Problem to solve –
Here is a block of records. Copy every one of them exactly.

Data items –
● ● ●

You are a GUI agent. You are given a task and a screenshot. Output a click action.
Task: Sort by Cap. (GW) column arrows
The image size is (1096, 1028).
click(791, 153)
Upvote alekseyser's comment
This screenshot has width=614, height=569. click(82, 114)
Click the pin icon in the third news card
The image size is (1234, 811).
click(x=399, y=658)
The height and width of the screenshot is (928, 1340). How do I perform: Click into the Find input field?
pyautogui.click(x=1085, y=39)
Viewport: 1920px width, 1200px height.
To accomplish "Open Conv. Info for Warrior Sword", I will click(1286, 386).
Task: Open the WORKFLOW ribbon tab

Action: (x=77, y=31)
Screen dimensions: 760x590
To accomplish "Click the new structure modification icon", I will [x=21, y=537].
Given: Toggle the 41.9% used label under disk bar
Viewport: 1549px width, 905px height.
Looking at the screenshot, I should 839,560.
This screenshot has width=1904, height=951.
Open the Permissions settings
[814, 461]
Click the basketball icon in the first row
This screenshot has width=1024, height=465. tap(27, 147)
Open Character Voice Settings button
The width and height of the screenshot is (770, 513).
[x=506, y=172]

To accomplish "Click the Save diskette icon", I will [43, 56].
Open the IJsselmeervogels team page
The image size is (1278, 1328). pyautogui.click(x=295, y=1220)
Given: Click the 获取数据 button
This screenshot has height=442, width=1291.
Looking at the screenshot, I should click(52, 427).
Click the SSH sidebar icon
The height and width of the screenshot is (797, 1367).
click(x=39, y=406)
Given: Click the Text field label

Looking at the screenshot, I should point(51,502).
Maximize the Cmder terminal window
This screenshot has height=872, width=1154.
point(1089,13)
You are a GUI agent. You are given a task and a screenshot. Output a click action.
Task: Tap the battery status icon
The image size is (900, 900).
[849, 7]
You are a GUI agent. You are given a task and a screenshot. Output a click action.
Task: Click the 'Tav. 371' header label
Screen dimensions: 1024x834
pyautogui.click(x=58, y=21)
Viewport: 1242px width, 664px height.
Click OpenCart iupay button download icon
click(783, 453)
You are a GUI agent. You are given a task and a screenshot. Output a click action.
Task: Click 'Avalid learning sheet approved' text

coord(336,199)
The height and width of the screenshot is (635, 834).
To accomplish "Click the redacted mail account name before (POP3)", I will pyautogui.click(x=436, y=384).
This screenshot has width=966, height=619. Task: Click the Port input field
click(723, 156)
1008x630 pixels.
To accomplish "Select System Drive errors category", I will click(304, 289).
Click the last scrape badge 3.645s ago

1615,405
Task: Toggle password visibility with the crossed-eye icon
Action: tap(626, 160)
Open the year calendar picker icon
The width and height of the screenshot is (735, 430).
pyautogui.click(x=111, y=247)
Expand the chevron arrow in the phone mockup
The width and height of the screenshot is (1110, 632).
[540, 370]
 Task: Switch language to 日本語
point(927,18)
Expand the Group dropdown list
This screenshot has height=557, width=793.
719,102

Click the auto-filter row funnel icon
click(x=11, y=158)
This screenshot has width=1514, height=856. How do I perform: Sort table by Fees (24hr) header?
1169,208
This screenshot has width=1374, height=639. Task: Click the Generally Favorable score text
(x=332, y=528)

● ● ●

Output for this exercise –
You are a GUI agent. You are given a task and a screenshot. Output a click action.
Task: Sort by Cap. (GW) column arrows
The image size is (1096, 1028).
click(791, 153)
Upvote alekseyser's comment
This screenshot has width=614, height=569. click(82, 114)
Click the pin icon in the third news card
The image size is (1234, 811).
click(x=399, y=658)
The height and width of the screenshot is (928, 1340). How do I perform: Click into the Find input field?
pyautogui.click(x=1085, y=39)
Viewport: 1920px width, 1200px height.
To accomplish "Open Conv. Info for Warrior Sword", I will click(1286, 386).
Task: Open the WORKFLOW ribbon tab

Action: (x=77, y=31)
Screen dimensions: 760x590
To accomplish "Click the new structure modification icon", I will [x=21, y=537].
Given: Toggle the 41.9% used label under disk bar
Viewport: 1549px width, 905px height.
Looking at the screenshot, I should 839,560.
This screenshot has width=1904, height=951.
Open the Permissions settings
[814, 461]
Click the basketball icon in the first row
This screenshot has width=1024, height=465. tap(27, 147)
Open Character Voice Settings button
The width and height of the screenshot is (770, 513).
[x=506, y=172]

To accomplish "Click the Save diskette icon", I will [43, 56].
Open the IJsselmeervogels team page
The image size is (1278, 1328). pyautogui.click(x=295, y=1220)
Given: Click the 获取数据 button
This screenshot has height=442, width=1291.
Looking at the screenshot, I should click(52, 427).
Click the SSH sidebar icon
The height and width of the screenshot is (797, 1367).
click(x=39, y=406)
Given: Click the Text field label

Looking at the screenshot, I should point(51,502).
Maximize the Cmder terminal window
This screenshot has height=872, width=1154.
point(1089,13)
You are a GUI agent. You are given a task and a screenshot. Output a click action.
Task: Tap the battery status icon
The image size is (900, 900).
[849, 7]
You are a GUI agent. You are given a task and a screenshot. Output a click action.
Task: Click the 'Tav. 371' header label
Screen dimensions: 1024x834
pyautogui.click(x=58, y=21)
Viewport: 1242px width, 664px height.
Click OpenCart iupay button download icon
click(783, 453)
You are a GUI agent. You are given a task and a screenshot. Output a click action.
Task: Click 'Avalid learning sheet approved' text

coord(336,199)
The height and width of the screenshot is (635, 834).
To accomplish "Click the redacted mail account name before (POP3)", I will pyautogui.click(x=436, y=384).
This screenshot has width=966, height=619. Task: Click the Port input field
click(723, 156)
1008x630 pixels.
To accomplish "Select System Drive errors category", I will click(304, 289).
Click the last scrape badge 3.645s ago

1615,405
Task: Toggle password visibility with the crossed-eye icon
Action: tap(626, 160)
Open the year calendar picker icon
The width and height of the screenshot is (735, 430).
pyautogui.click(x=111, y=247)
Expand the chevron arrow in the phone mockup
The width and height of the screenshot is (1110, 632).
[540, 370]
 Task: Switch language to 日本語
point(927,18)
Expand the Group dropdown list
This screenshot has height=557, width=793.
719,102

Click the auto-filter row funnel icon
click(x=11, y=158)
This screenshot has width=1514, height=856. How do I perform: Sort table by Fees (24hr) header?
1169,208
This screenshot has width=1374, height=639. Task: Click the Generally Favorable score text
(x=332, y=528)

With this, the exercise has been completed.